Petugas Posko UPTÂ Wilayah Bengawan Solo di Bojonegoro Budi Indro Sulistyo menjelaskan kenaikan air di hilir Jawa Timur dipengaruhi hujan dari Ngawi dan lokal dalam beberapa hari terakhir.
Di hilir Bojonegoro, kata dia, Bengawan Solo masuk siaga I sejak Selasa pukul 21.00 WIB dengan ketinggian mencapai 13,06 meter.
Sementara Kepala Badan Penanggulangan Bencana Daerah (BPBD) Bojonegoro Andik Sudjarwo menyatakan kenaikan air Bengawan Solo di daerahnya tidak akan signifikan, sebab sebab Bengawan Solo, sebelumnya dalam keadaan kosong.
“Kenaikan air tidak akan terlalu besar, sebab Bengawan Solo dalam kondisi kosong,” ucapnya.

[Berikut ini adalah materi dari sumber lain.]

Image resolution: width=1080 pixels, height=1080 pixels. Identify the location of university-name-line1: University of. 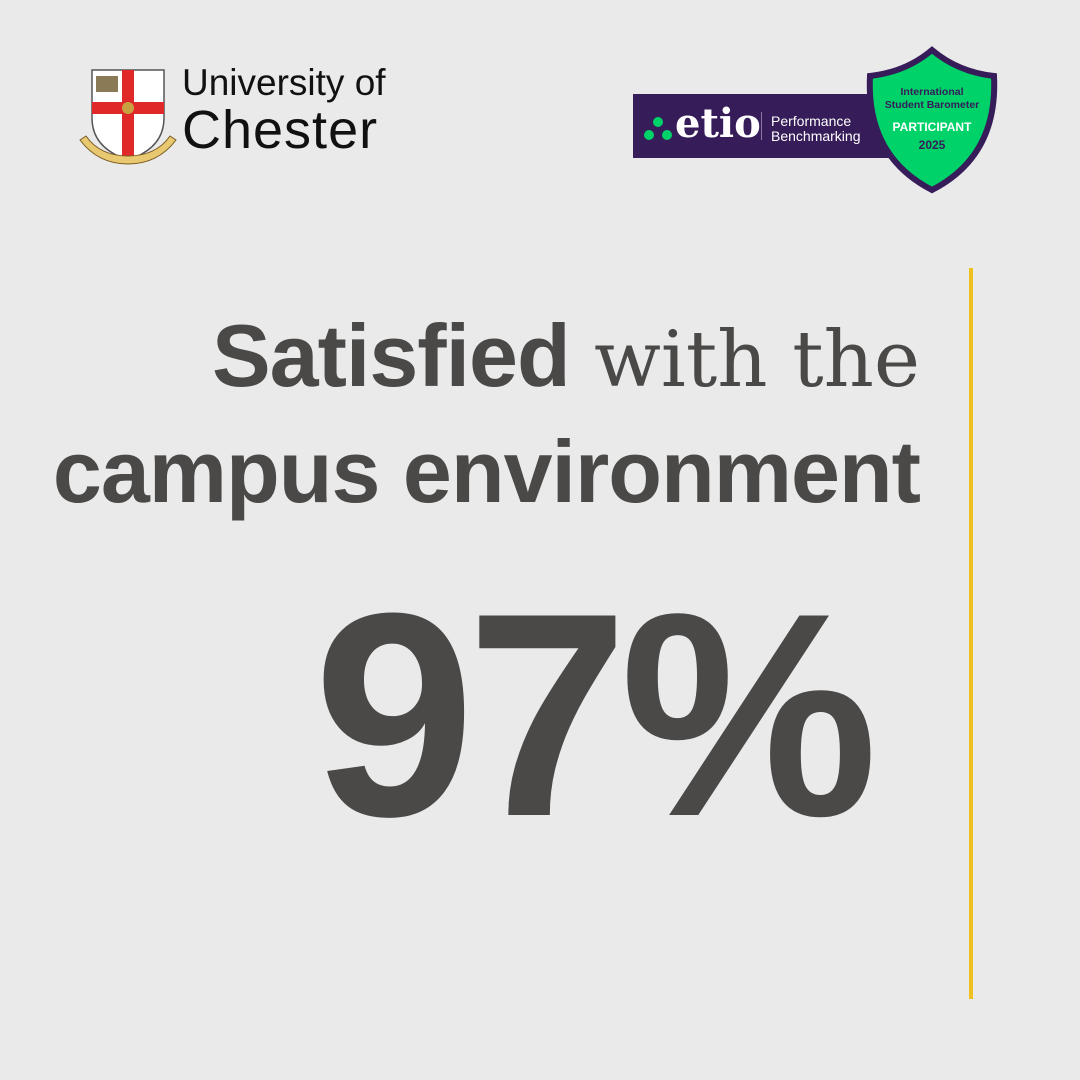
(284, 82).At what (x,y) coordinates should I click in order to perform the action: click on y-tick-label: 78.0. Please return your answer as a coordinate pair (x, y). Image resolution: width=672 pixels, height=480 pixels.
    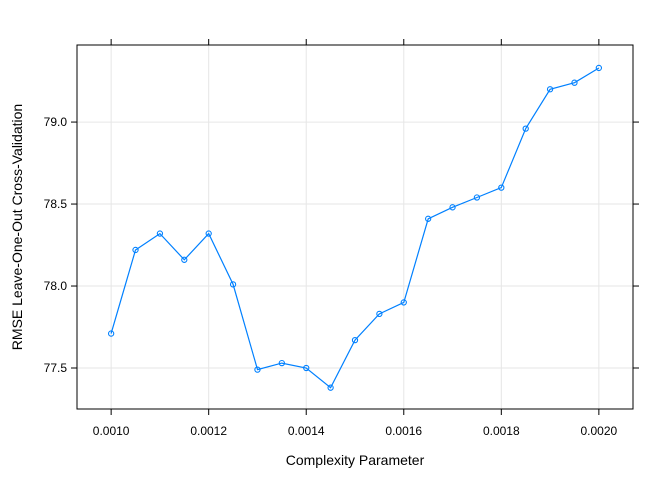
    Looking at the image, I should click on (56, 286).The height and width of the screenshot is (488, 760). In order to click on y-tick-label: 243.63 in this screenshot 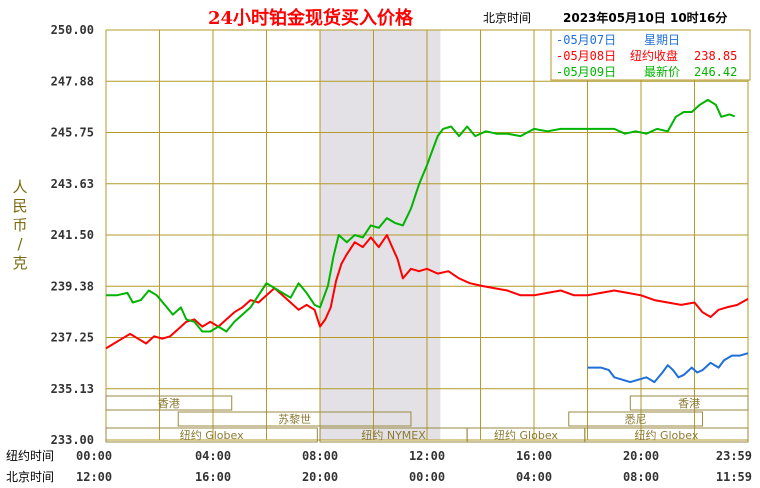, I will do `click(72, 184)`.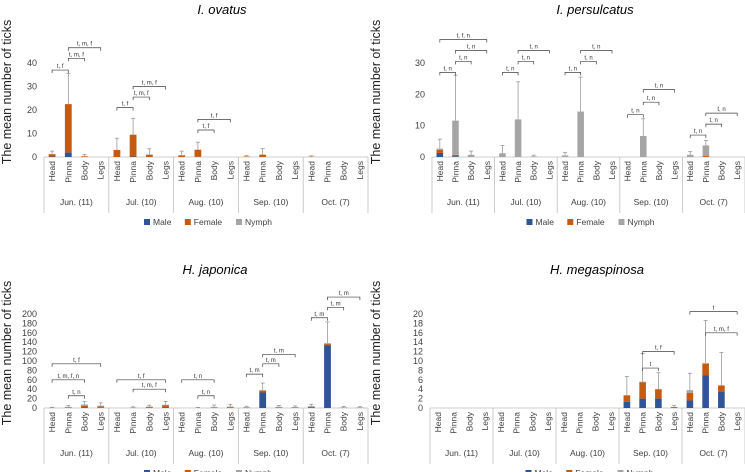  I want to click on y-tick-label: 18, so click(418, 323).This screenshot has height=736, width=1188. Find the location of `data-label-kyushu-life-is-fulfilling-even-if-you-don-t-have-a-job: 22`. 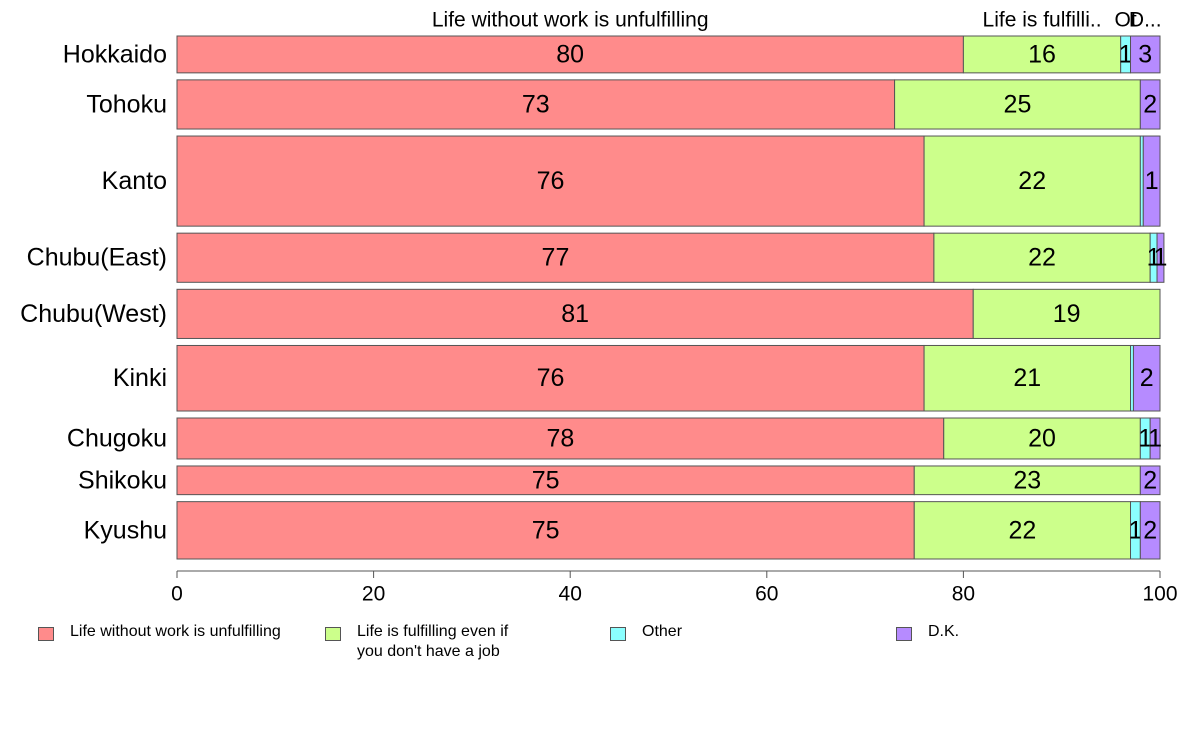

Menurut dia, kewaspadaan yang dihadapi bukan ancaman banjir luapan Bengawan Solo, tetapi banjir bandang karena curah hujan selama April masih tinggi. “Daya rusak banjir bandang lebih besar, seperti banjir bandang di sejumlah kecamatan sehari lalu ada dua rumah roboh,” ujarnya, diberitakan Antara, Rabu (5/4/2017).